By the end of 2019, time and exposure had left their mark on Liberty’s façades and roofs. DBR London was commissioned to undertake a multi-million-pound programme of refurbishment, charged with protecting the building’s distinctive character while restoring its performance for the future. The scope was extensive, encompassing the overhaul of more than 1,300 leaded light windows and the contractor design of three roof lanterns spanning the store’s central atriums.
Work began with careful paint stripping across the rendered façade panels, teak timber elevations, and intricate carved details. Beneath the layers, original materials were revealed and assessed. Joinery repairs followed, leading into full redecoration, while DBR’s skilled stonemasons carried out sensitive stonework repairs, restoring weathered details without losing the building’s hand-crafted feel.

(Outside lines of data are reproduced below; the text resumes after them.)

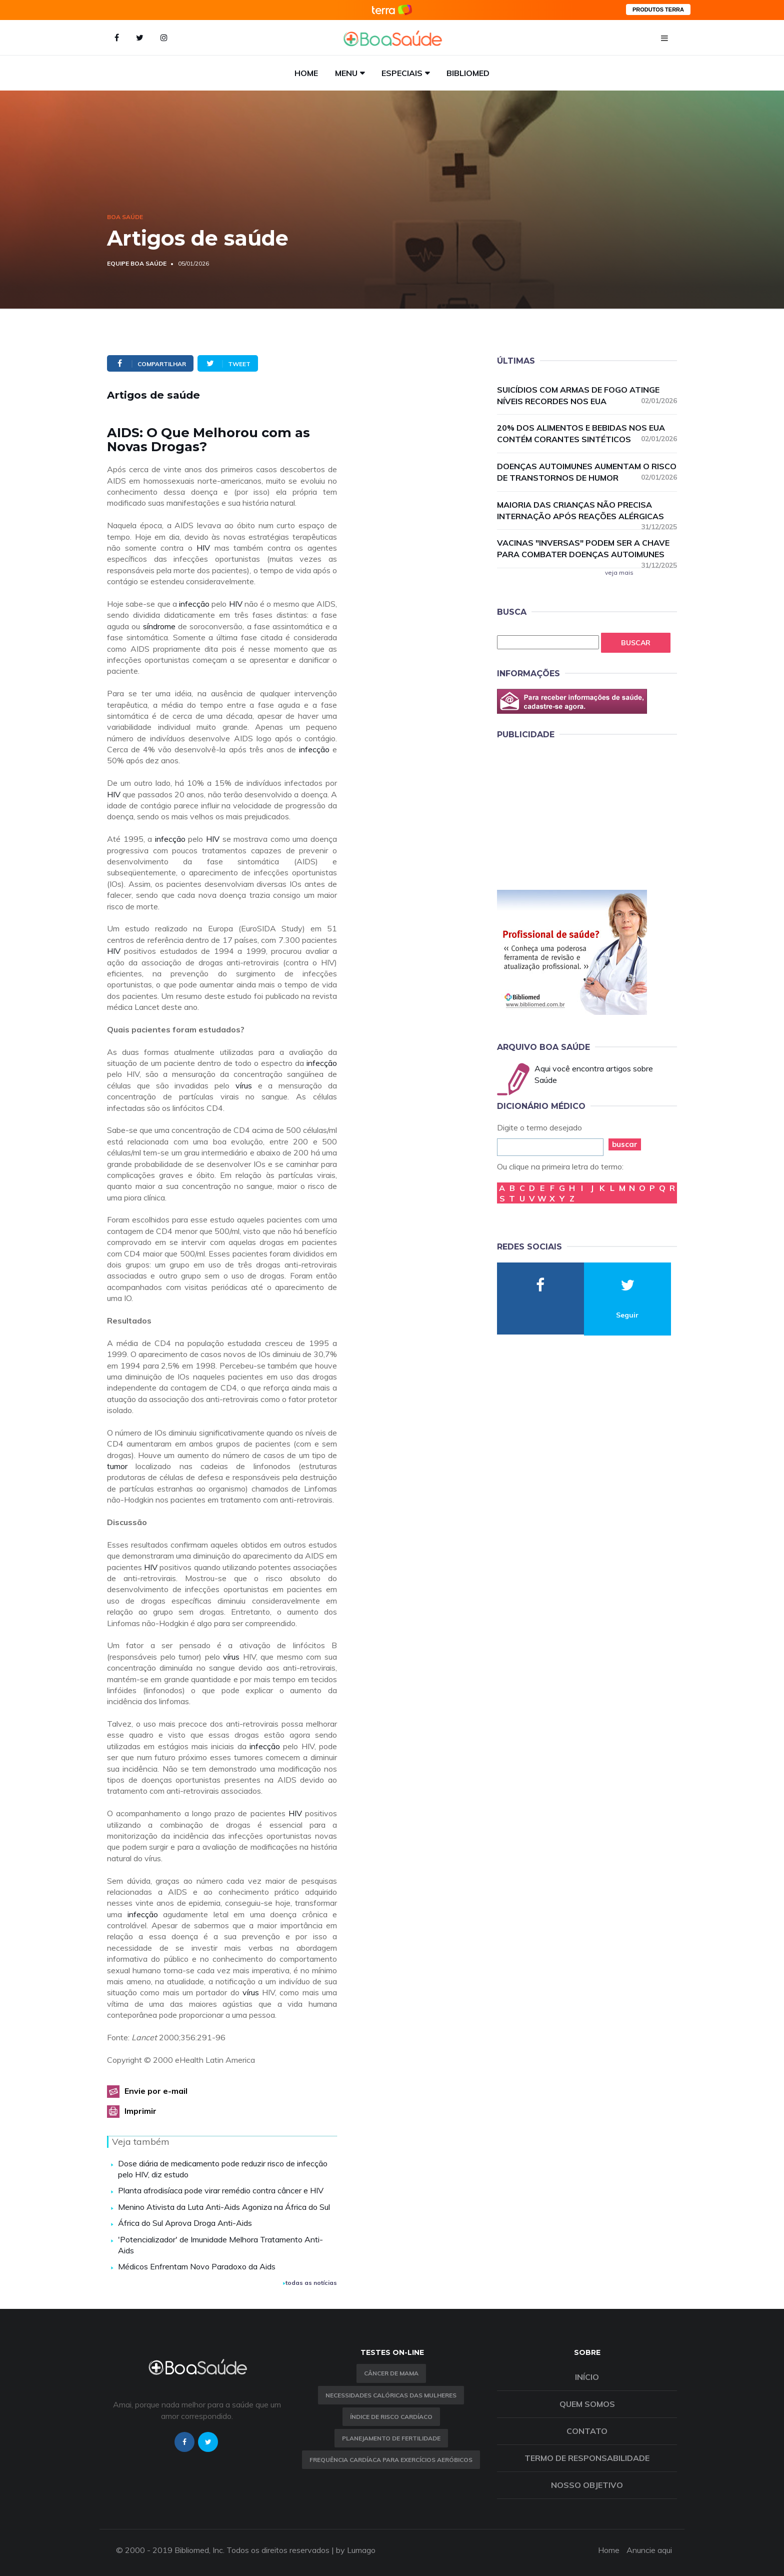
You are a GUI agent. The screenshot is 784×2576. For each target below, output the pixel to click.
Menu (346, 73)
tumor (117, 1466)
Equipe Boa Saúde (136, 263)
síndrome (159, 626)
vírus (244, 1085)
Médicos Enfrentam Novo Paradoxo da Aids (197, 2266)
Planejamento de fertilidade (391, 2438)
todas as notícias (310, 2282)
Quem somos (587, 2404)
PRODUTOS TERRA (658, 10)
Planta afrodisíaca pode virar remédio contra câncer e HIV (221, 2190)
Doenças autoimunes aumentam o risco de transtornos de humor (587, 472)
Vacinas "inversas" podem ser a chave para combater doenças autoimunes (587, 549)
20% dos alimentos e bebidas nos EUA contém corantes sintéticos (587, 433)
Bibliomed (468, 73)
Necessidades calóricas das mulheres (391, 2395)
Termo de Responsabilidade (587, 2458)
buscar (625, 1144)
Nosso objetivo (587, 2485)
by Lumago (356, 2550)
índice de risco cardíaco (391, 2416)
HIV (203, 548)
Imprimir (140, 2111)
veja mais (619, 572)
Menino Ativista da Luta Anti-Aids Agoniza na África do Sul (224, 2207)
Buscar (635, 642)
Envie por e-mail (156, 2091)
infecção (194, 604)
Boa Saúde (125, 217)
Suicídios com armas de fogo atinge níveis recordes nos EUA (587, 395)
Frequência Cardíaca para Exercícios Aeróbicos (391, 2459)
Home (306, 73)
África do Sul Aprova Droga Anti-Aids (185, 2223)
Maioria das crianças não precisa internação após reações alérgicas (587, 511)
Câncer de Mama (391, 2373)
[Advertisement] (572, 812)
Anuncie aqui (649, 2550)
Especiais (402, 73)
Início (587, 2377)
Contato (587, 2431)
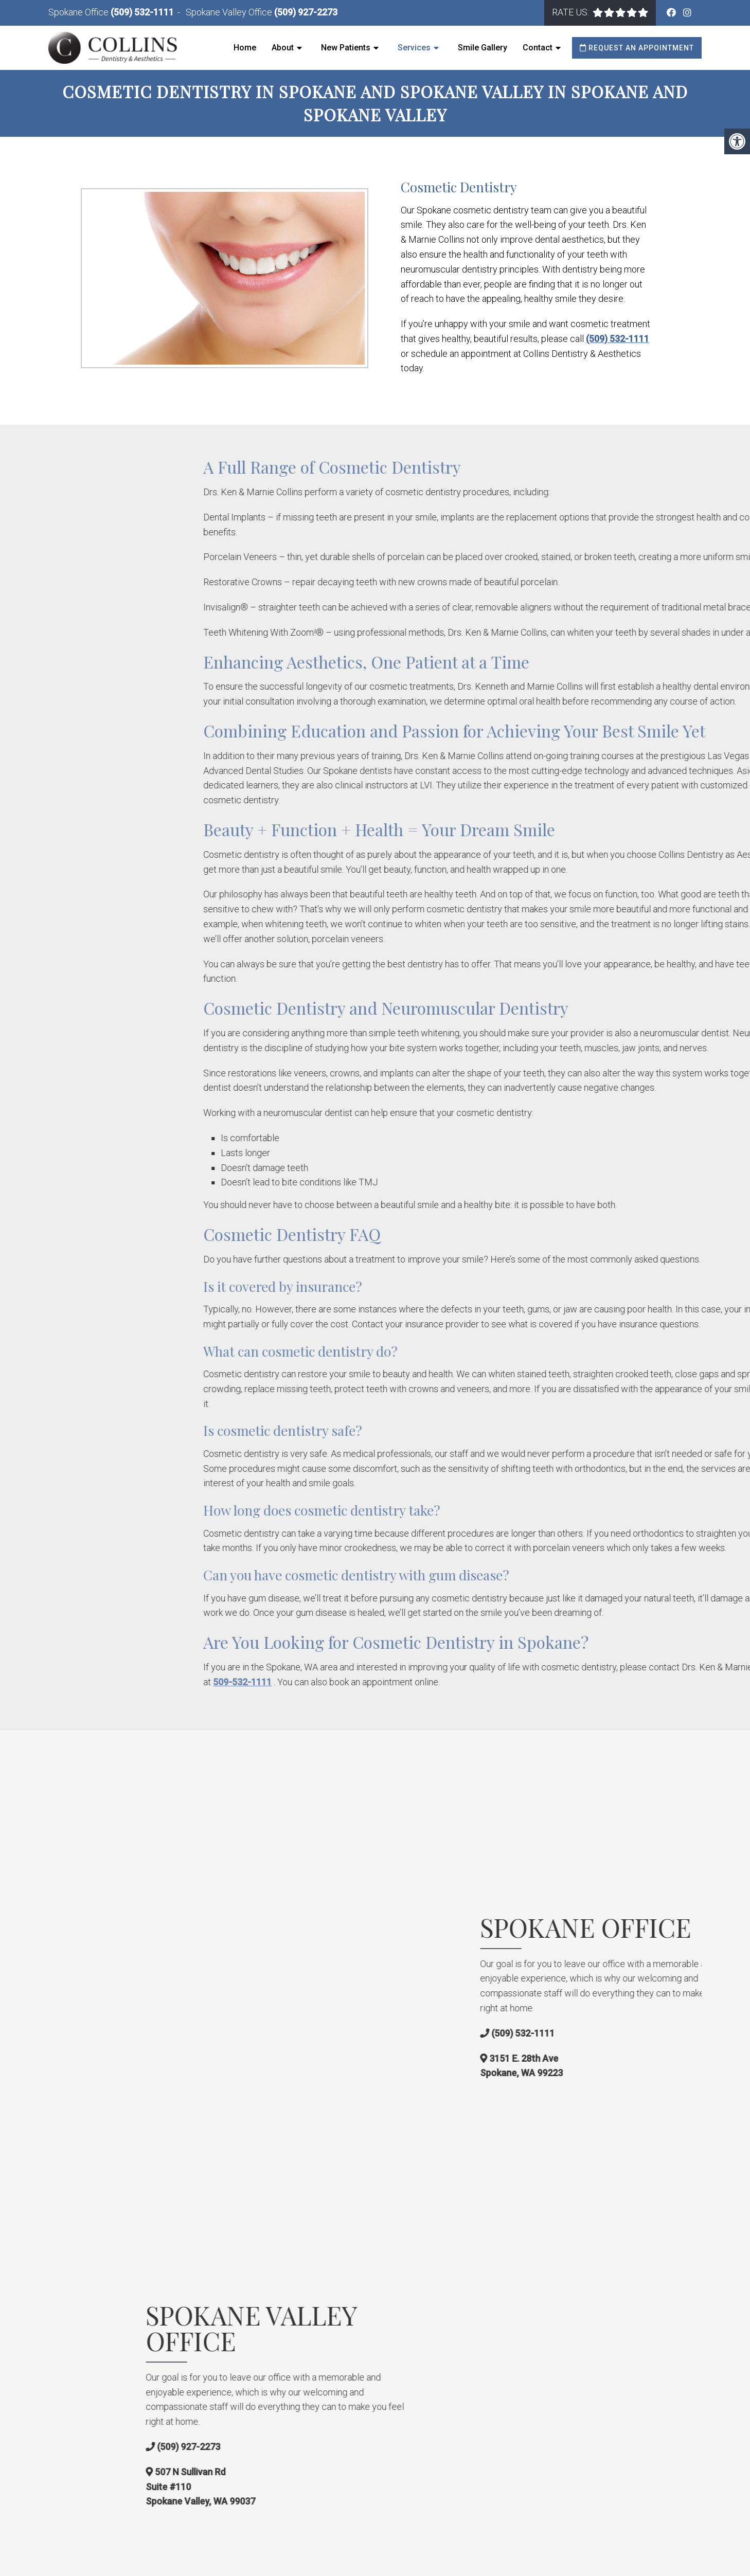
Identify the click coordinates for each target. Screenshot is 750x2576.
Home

Elsewhere, DBR Conservation teams undertook fine, specialist works, including the conservation repair of the Mayflower weathervane and the restoration of internal decorative plaster panels within one of the atriums. These quieter elements, often overlooked, were treated with the same care as the more visible façades.
At roof level, DBR Leadwork teams repaired and renewed roof gullies, lead flashings, decorative downpipes, and hoppers vital systems woven into the building’s complex silhouette. The new and refurbished roof lanterns were integrated carefully above the atriums, preserving daylight while improving performance.
This was never a closed site. Liberty remained alive with visitors, staff, and pedestrians throughout the works. Bespoke scaffolding was threaded through entrances and retail routes, carefully designed to coexist with the building’s daily rhythms. At the rear elevation, glazed brickwork was repaired using specialist ceramic conservation techniques, restoring texture and sheen without disruption.
The project began under uniquely challenging conditions: a live retail environment and the onset of the COVID-19 pandemic. Fire safety management was stringent, noise restrictions tightly controlled, and innovative lightboxes were introduced to mimic daylight for visitors during active works. With high-value contents and large visitor numbers, health and safety remained paramount.
Liberty, completed in December 2022, emerged renewed yet true to itself, its timber façades and details carefully restored to continue its place in London’s story for decades ahead.